TASK PROMPT → Only these lines should appear, exactly: the one containing "FAQs (353, 2376)" and every line after it through the end of the material below.

--- START ---

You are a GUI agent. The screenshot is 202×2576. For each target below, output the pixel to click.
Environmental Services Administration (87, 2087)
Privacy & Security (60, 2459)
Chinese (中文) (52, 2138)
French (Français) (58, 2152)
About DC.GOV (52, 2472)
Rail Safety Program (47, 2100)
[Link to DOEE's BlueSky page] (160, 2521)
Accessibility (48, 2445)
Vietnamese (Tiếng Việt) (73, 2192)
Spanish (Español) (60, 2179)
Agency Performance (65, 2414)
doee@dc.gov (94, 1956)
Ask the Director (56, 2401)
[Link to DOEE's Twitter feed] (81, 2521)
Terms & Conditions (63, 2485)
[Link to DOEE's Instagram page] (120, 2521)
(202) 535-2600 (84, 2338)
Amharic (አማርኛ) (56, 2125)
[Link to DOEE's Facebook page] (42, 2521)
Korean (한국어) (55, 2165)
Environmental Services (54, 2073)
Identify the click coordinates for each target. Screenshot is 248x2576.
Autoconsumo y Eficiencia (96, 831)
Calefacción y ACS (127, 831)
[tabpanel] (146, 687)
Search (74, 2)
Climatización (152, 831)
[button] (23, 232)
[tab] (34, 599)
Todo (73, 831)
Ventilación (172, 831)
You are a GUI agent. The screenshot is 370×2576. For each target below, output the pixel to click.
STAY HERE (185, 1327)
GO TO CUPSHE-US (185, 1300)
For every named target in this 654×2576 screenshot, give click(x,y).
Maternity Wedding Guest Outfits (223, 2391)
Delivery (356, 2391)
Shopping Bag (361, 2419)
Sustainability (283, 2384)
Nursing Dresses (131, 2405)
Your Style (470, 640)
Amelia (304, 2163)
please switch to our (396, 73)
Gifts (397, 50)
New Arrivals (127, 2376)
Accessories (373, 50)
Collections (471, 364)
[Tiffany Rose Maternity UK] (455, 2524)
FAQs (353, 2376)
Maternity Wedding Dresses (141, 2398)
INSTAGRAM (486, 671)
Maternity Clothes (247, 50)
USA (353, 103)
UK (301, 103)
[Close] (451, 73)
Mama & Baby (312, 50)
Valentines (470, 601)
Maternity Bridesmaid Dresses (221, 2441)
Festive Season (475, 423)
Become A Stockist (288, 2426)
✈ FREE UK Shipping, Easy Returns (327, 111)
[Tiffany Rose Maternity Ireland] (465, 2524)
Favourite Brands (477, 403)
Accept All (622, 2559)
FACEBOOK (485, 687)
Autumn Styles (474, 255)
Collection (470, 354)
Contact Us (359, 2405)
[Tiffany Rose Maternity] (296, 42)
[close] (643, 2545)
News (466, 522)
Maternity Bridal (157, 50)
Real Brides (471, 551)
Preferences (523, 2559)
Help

--- END ---

EXERCISE RESPONSE →
FAQs (353, 2376)
Maternity Wedding Dresses (141, 2398)
INSTAGRAM (486, 671)
Maternity Clothes (247, 50)
USA (353, 103)
UK (301, 103)
[Close] (451, 73)
Mama & Baby (312, 50)
Valentines (470, 601)
Maternity Bridesmaid Dresses (221, 2441)
Festive Season (475, 423)
Become A Stockist (288, 2426)
✈ FREE UK Shipping, Easy Returns (327, 111)
[Tiffany Rose Maternity Ireland] (465, 2524)
Favourite Brands (477, 403)
Accept All (622, 2559)
FACEBOOK (485, 687)
Autumn Styles (474, 255)
Collection (470, 354)
Contact Us (359, 2405)
[Tiffany Rose Maternity] (296, 42)
[close] (643, 2545)
News (466, 522)
Maternity Bridal (157, 50)
Real Brides (471, 551)
Preferences (523, 2559)
Help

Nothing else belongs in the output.